United States District Court, W.D. Texas, El Paso Division

August 13, 2019

RAMON SALCIDO-VEGA, Defendant (1),



         Presently before the Court is Defendant Ramon Salcido-Vega's "Motion to Dismiss Indictment" (ECF No. 29). For the reasons that follow, the Court denies the motion.

         I. BACKGROUND

         On or about January 23, 2019, a grand jury sitting in the Western District of Texas, El Paso Division, indicted Salcido with one count of illegal reentry after removal in violation of 8 U.S.C. § 1326(a). See Indictment, ECF No. 10. The indictment alleged that Salcido was previously removed on November 5, 2009, see Id. at 1; that removal was pursuant to a reinstatement[1] of a 2000 removal order, see Gov't Resp. in Opp'n to Mot. to Dismiss [hereinafter, Gov't's Resp.], Ex. K, ECF No. 42, which, in turn, was issued in absentia by an Immigration Judge ("IJ"), id. Ex. F.

         On April 30, 2019, Salcido filed the instant motion. Therein, relying on the Supreme Court's opinion in Pereira v. Sessions, 138 S.Ct. 2105 (2018), he collaterally attacks the validity of the 2000 removal order. See 8 U.S.C. § 1326(d).

         On May 15, 2019, the Government filed a Superseding Indictment (ECF No. 33), which alleges a prior removal date of August 5, 2002; that removal was based on an expedited order of removal issued in an administrative proceeding pursuant to 8 U.S.C. § 1225(b)(1). Gov't's Resp., Ex. I. Salcido now directs his motion and his arguments advanced therein to the Superseding Indictment. See Def.'s Notice as to Mot. to Dismiss, ECF No. 39.


         As an initial matter, the parties' arguments raise the issue of whether Salcido may attack the validity of the 2000 removal order in this prosecution.[2] Salcido avers that the 2002 expedited removal order was predicated on the 2000 removal order and as such, it is properly characterized as a "de facto" reinstatement of the 2000 order. Mot. to Dismiss at 2, ECF No. 29; Def.'s Suppl. Br. at 3, ECF No. 48. Therefore, Salcido contends, he may collaterally attack the 2000 order. Mot. to Dismiss at 7; cf. United States v. Vargas-Varela, 150 Fed.Appx. 305, 305 (5th Cir. 2005) (addressing the merits of defendant's § 1326(d) attack on a removal order issued by an IJ, where the Indictment alleged removal based on a reinstatement of the IJ's order).

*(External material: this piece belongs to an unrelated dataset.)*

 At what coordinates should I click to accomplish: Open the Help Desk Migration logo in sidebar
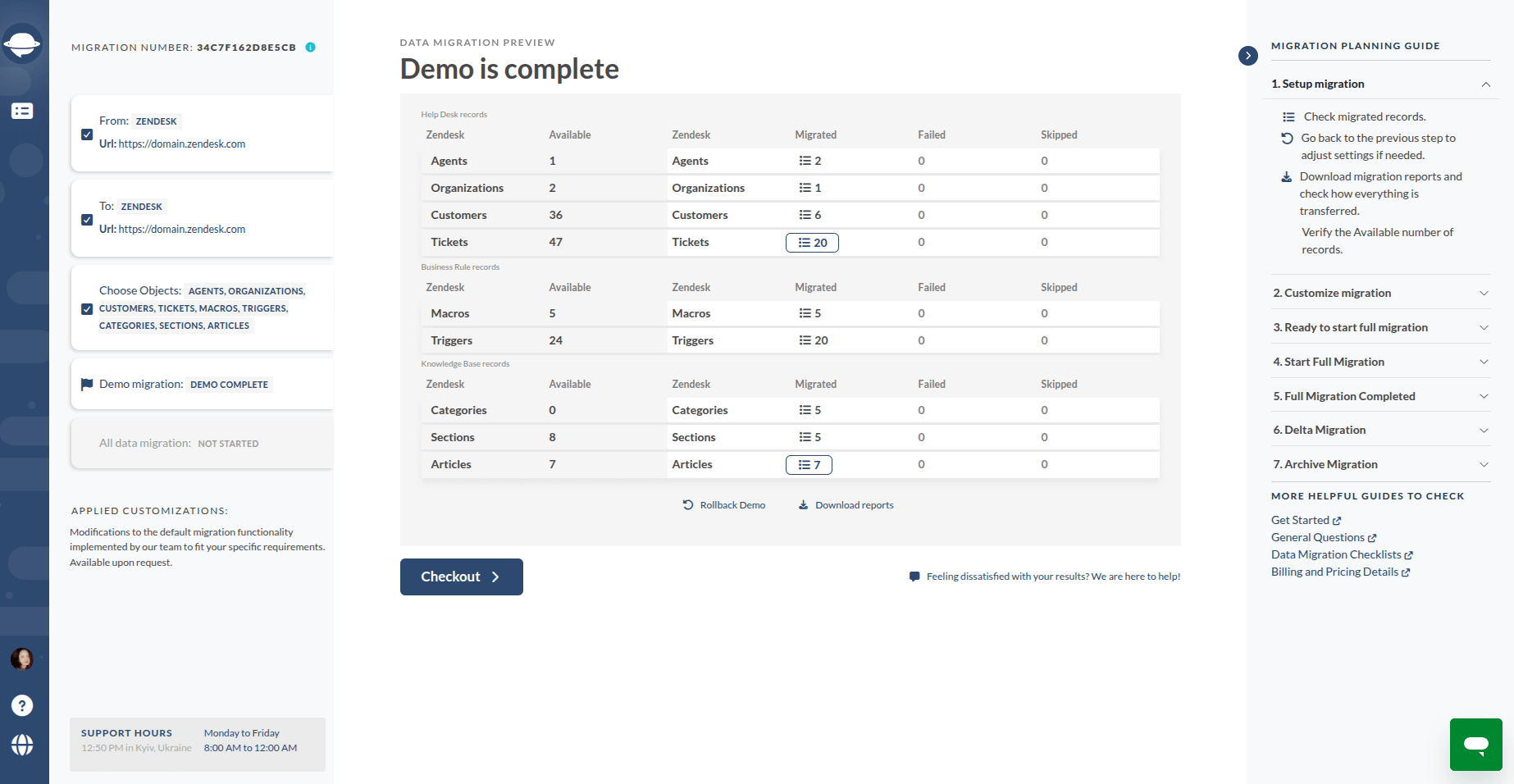pos(24,43)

         The Government disputes that characterization. It contends that the 2002 order was not a reinstatement of the 2000 order, but was issued in an independent, administrative removal proceeding, which was "wholly separate" from the 2000 removal proceeding. Gov't's Resp. at 7 n.2; Gov't's Suppl. Br. at 1-5. Consequently, it continues, any defects as to the 2000 removal proceedings are not relevant in this prosecution and cannot be challenged here because the Superseding Indictment alleges that Salcido illegally reentered the United States following his 2002 expedited removal, not his 2000 removal. Gov't's Resp. at 7 n.2; Gov't's Suppl. Br. at 2.

         The Court need not resolve this issue, however, because as discussed infra, Salcido's collateral attack on the 2000 removal order ultimately fails.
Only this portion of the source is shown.